Last reviewed: January 20, 2003 ~10 min read

American Corporate Fraud

This new century began with great expectations. However, just as the door of the 21st century opened, September 11th shocked the world and bruised the economy. Then, followed the bankruptcy and corporate scandals of some of America's major corporations. One such Fortune 500 company that fell at the new century's threshold was Enron, one of the world's leading energy companies. Once hailed as the most promising corporation in the United States, Enron is now in bankruptcy and under federal investigation for fraudulent accounting practices. The depths of its unethical practices and the aftermath of its collapse are still unfolding day by day.

Founded in 1985, Enron began as an energy company, shipping natural gas through pipelines. In 1989, Enron expanded into the natural gas commodities market, basically betting on future gas prices. By 1994, Enron was trading electricity contracts, eventually becoming the largest electricity trader in the United States and by the late 1990's it was trading coal, paper, and even telecom bandwidths. Most of Enron's revenue was coming from trading by the close of the century. Then, in October 2001, Enron made an announcement that it was actually worth $1.2 billion less than it had claimed. This was due largely to "debts and losses the company had attributed to separate investment partnerships it had created in the late 1990's and kept off the company's books."

On December 2, Enron declared bankruptcy, the largest bankruptcy in U.S. history. By December 3, thousands of Enron employees in Houston were emptying their desk drawers into boxes, packing up pictures and other personal items from their offices and heading home. Telecommuters across the country sat at computers in their basements, dens and spare rooms converted into offices trying to log into their Enron email accounts. None received access. Jim Olcott, who worked for over two years from his home in Syracuse, New York, for Enron Energy Services said he had been given a list of phone numbers from corporate for officials handling the layoffs. Olcott said, "I dialed it and got answering machines. It was useless." Not only had jobs been lost, leaving thousands unemployed, many had lost their retirement accounts. Now, not only were they unemployed, their life savings had literally vanished, nest eggs empty. Roger Boyce, who had worked for Enron for almost 30 years, had put all of his 401(k) funds into company stock. As part of a stock option plan, Boyce had purchased shares in Enron stock over the years. He had also received as an outright gift from the company about 15,000 shares in Enron stock, plus matched company contributions to his 401(k) plan. The 67-year-old retired Enron employee owned 26,000 shares of Enron stock that at the end of 2000 was worth roughly $2 million. By early December 2001, Boyce's entire stock was valued under $10,000. Like Boyce, many Enron employees had over sixty percent of their retirement savings invested in company stock.

What happened? How could the darling of Wall Street, the seventh largest company in the U.S., a shining diamond in the world of finance, become just a lump of coal? It is a story that is still unraveling the details. However, there are a few key points that have revealed.
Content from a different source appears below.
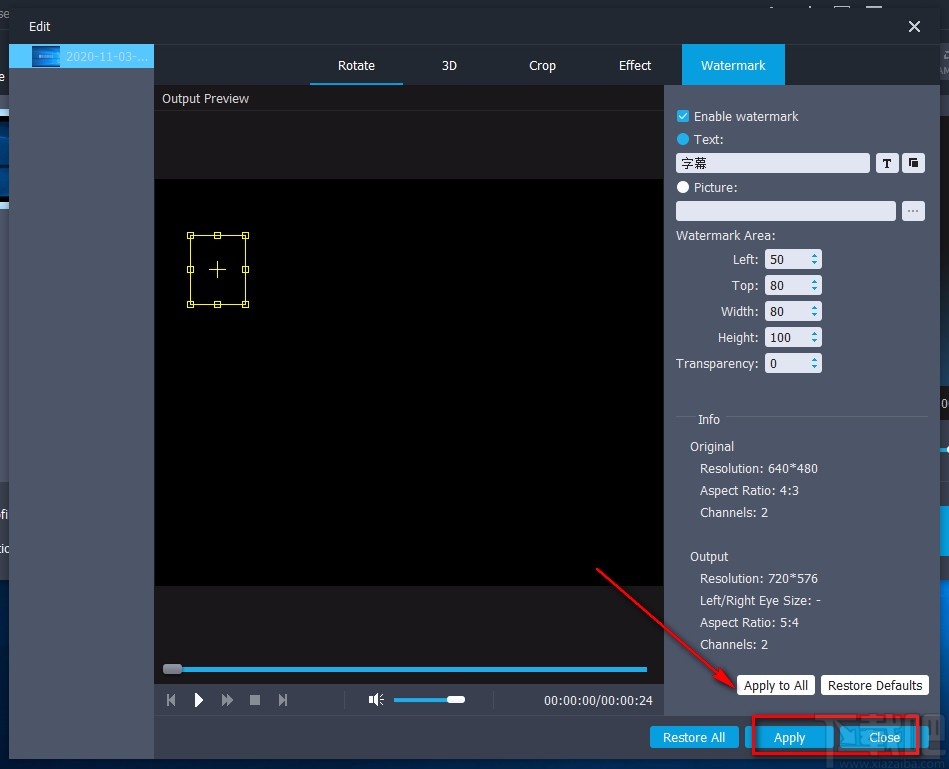The height and width of the screenshot is (769, 949).
Task: Click the copy watermark text icon
Action: (x=912, y=162)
Enron's greatest strength was its stock, which appeared to be such a great investment due to overstated financial statements. Moreover, Enron executives touted its successes with such flare that few doubted or even questioned the reality of the company's holdings. Furthermore, Wall Street analysts and accountants helped enable the company to create and finance more than 3,000 outside partnerships. Only when Enron's stock dropped 99% from its all-time high was the truth revealed. Enron was essentially a "financial house of cards." Partnerships, with names like Yellowknife, Whitewing, and Miss Kitty, "allowed Enron to move its debts off its financial statements and out of public scrutiny, effectively creating the mirage that Enron was a financially vibrant company." Although, some of the partnerships may have had legitimate purposes, many were simply used to hide the billions of dollars of debt created from failed ventures to expand outside the core energy businesses. Not only had it made markets and traded in oil and gas, but also things like water, Internet traffic, and even weather. All of this made Enron look more profitable to investors and low risk to lenders.
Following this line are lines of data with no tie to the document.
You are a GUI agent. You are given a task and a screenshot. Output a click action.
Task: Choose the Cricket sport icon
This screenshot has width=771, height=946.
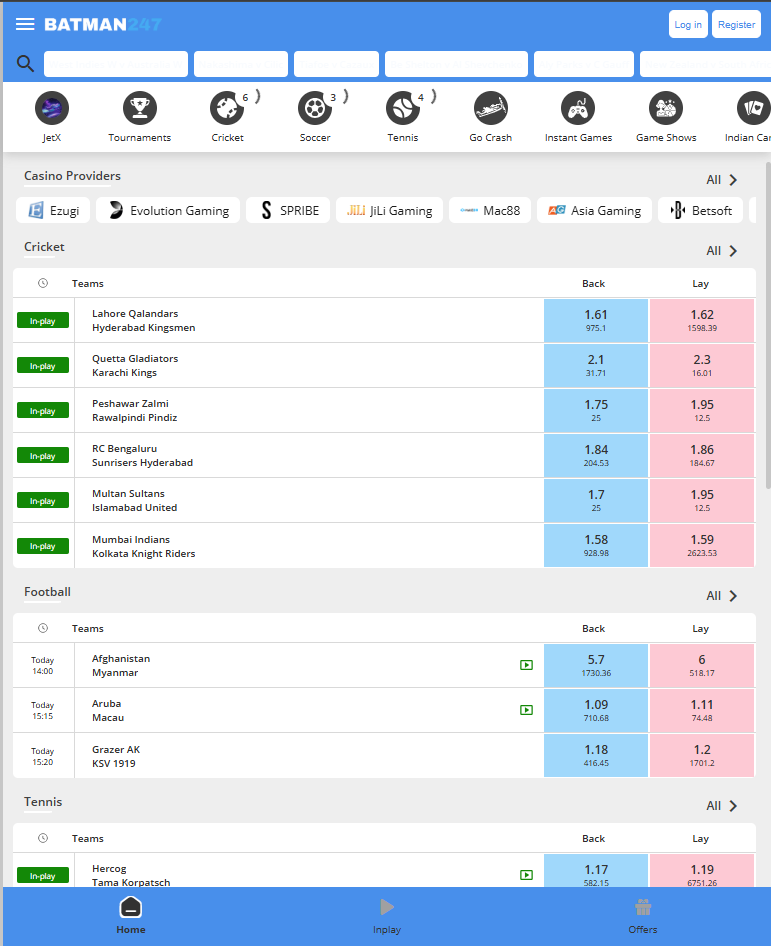click(x=227, y=108)
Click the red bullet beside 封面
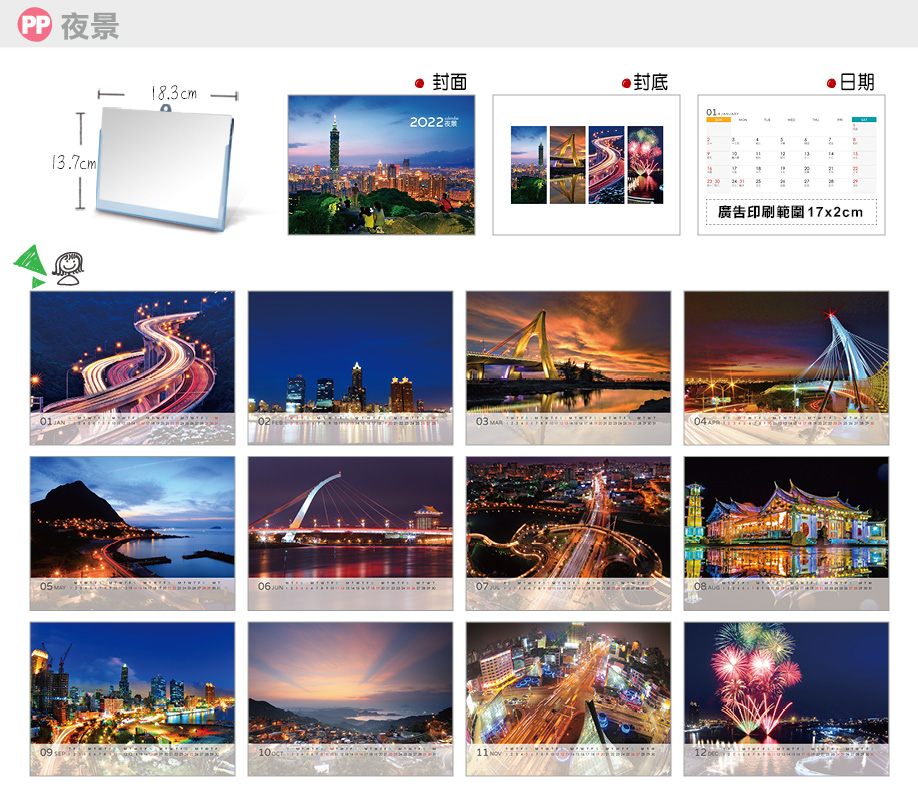 click(420, 83)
Enron employees felt they had landed over the rainbow and found the pot of gold. The company had recruited the best from the financial world, academia, and government. Working at Enron was the top of the world. With the best and brightest employees, how then, did no one catch on that things were not quite as they seemed? The majority of Enron's employees had no clue regarding the details of partnerships such as Chewbacca, or Chewco, named after the Star Wars character. One reason Enron was able to keep its employees in the dark, was its practice of constantly moving workers between departments and divisions as its use of partnerships grew. Most employees were moved at least twice a year. Changes were so frequent that workers had their own 'Top 10' list. Number 7 on the list was "Because the basic business model is to keep the outside investment analysts so confused that they will not be able to figure out that we do not know what we are doing." And the Number 1 reason for the constant shuffling, "Forget all the hype about being Fortune's #1 - congratulations to Enron for having broken a Guinness book of world record with 942 reorganizations in one year!"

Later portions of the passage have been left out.